Lesson one, it takes the giants a while to get their billing to you, and it comes it spurts.  My first bill was minor about three weeks after the fact.  Some $33.74 for a named doctor.  Who knows?  I started to think I had escaped the experience easily!  My second bill was for $75 for the walker, I needed for three days, and that the nurse has assured me that insurance would cover.  It didn’t, so that was a check to some Florida company.  Finally, after seven weeks, and likely after they had shaken down all of my insurers, I saw an envelope from Baptist and opened it to find that they had priced my bite and the thrill of it all at $33,698.18.

As a researcher, this was fascinating to me.  Snakebites aren’t exactly on the required list of 300-odd procedures that hospitals have to list.  Hospital staff could only remember one or two during the whole year that had come through this Arkansas hospital.  As an individual healthcare consumer, I was flabbergasted though.  I’ve bought a lot of cars and one house for less money!

But, here’s the real deal.  The “sticker” price that hospitals use is nowhere near the real price that they hope to collect from the consumer.  Reports indicate it is often 50% or more less.  The big bill price is what they use to get paid by Medicare and Blue Cross in my case.  Against that $33,000 plus, they said they had collected $10,689 and change or about 31% of the total bill.  They had a figure on the bill called “total adjustment” where they essentially wrote off $21393.83 or 64.5% of the bill.  Do a bit of math in your head and you can see where this is going.  My actual bill was going to be for the difference 4.8% or $1615.35.  I might not be happy, but the point of this kind of wheeling and dealing bill and business model structure, is that you feel lucky when the last bite is only $1600-ish on a $33,000 “bill.”  I read today about a family who lost a child and still get bills for over $250,000 from the hospital.  There but for good fortune….

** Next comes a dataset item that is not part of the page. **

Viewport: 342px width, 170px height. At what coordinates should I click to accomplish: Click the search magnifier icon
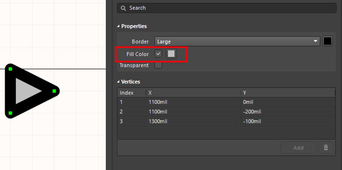coord(124,8)
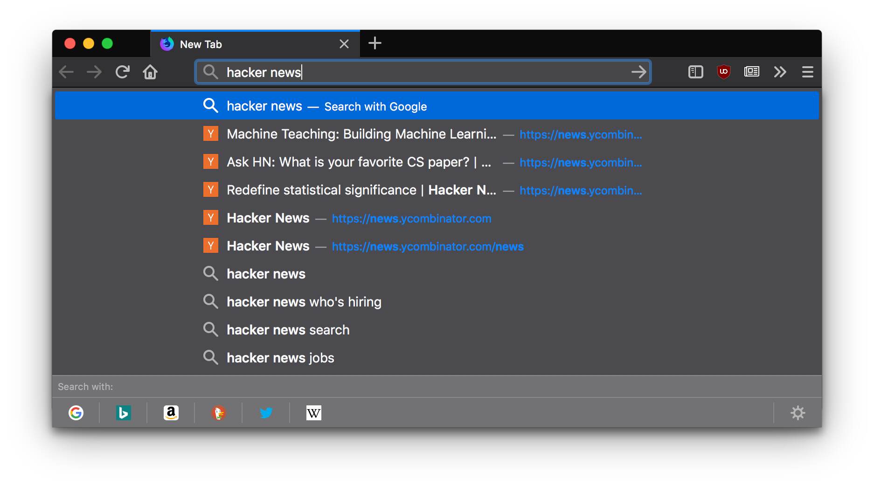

Baptist is no better or worse than others.  In fact, on our charity study, they were by far the best in Arkansas and among the best in the three-state region.  The internet had told my family that the anti-venom serum would have retailed at $7000, another example of why our drug prices are 250% more than other industrialized countries.

On the whole I received excellent care there. Nonetheless, none of this is any way to run a healthcare system, and it all explains why healthcare is so crazy and ridiculously expensive in the USA.